Work order: It would help if you retyped the data exactly, leaving out the pictures.

[Stored data entries]
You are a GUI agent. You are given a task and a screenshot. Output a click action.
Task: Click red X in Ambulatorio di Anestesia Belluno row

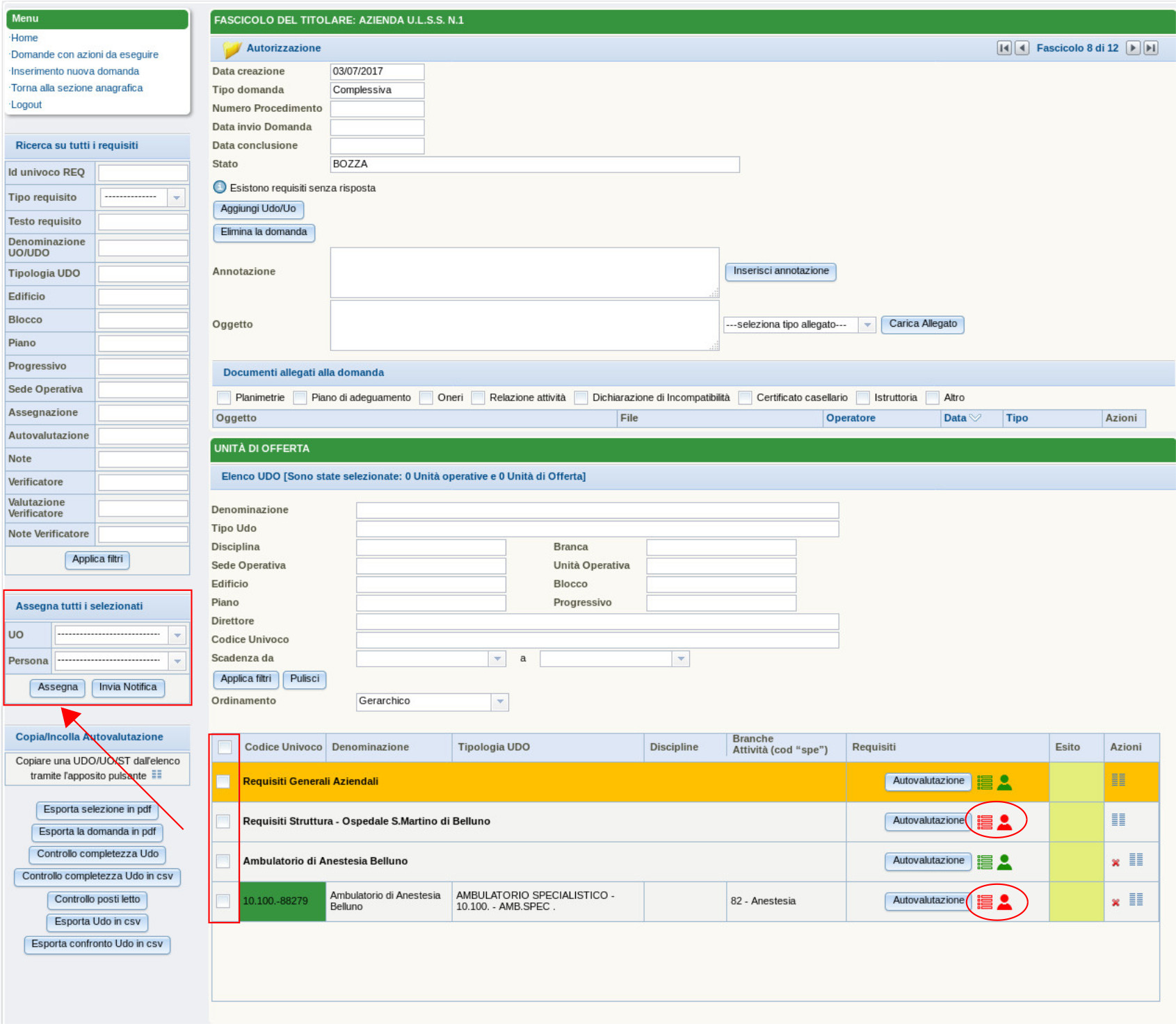pyautogui.click(x=1115, y=863)
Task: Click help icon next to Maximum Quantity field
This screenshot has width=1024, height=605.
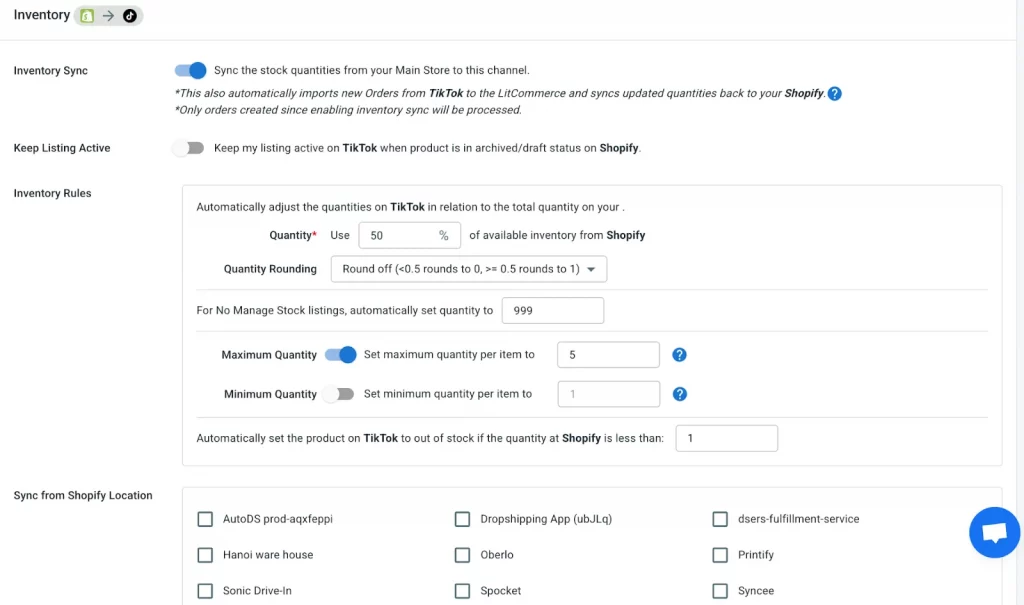Action: [679, 355]
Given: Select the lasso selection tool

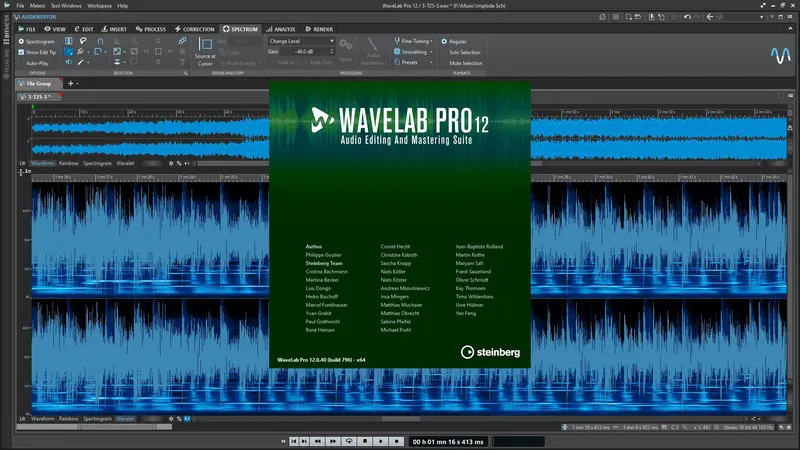Looking at the screenshot, I should tap(83, 41).
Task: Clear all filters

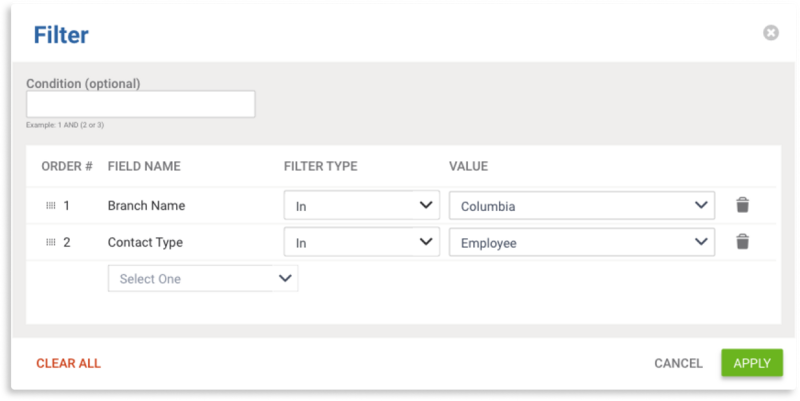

Solution:
You are a GUI agent. You are given a task and a screenshot. Output a click action.
Task: Click red X in Ambulatorio di Anestesia Belluno row

pyautogui.click(x=1115, y=863)
Task: Click help icon next to Maximum Quantity field
This screenshot has width=1024, height=605.
Action: [679, 355]
Given: Select the lasso selection tool

Looking at the screenshot, I should tap(83, 41).
Task: Clear all filters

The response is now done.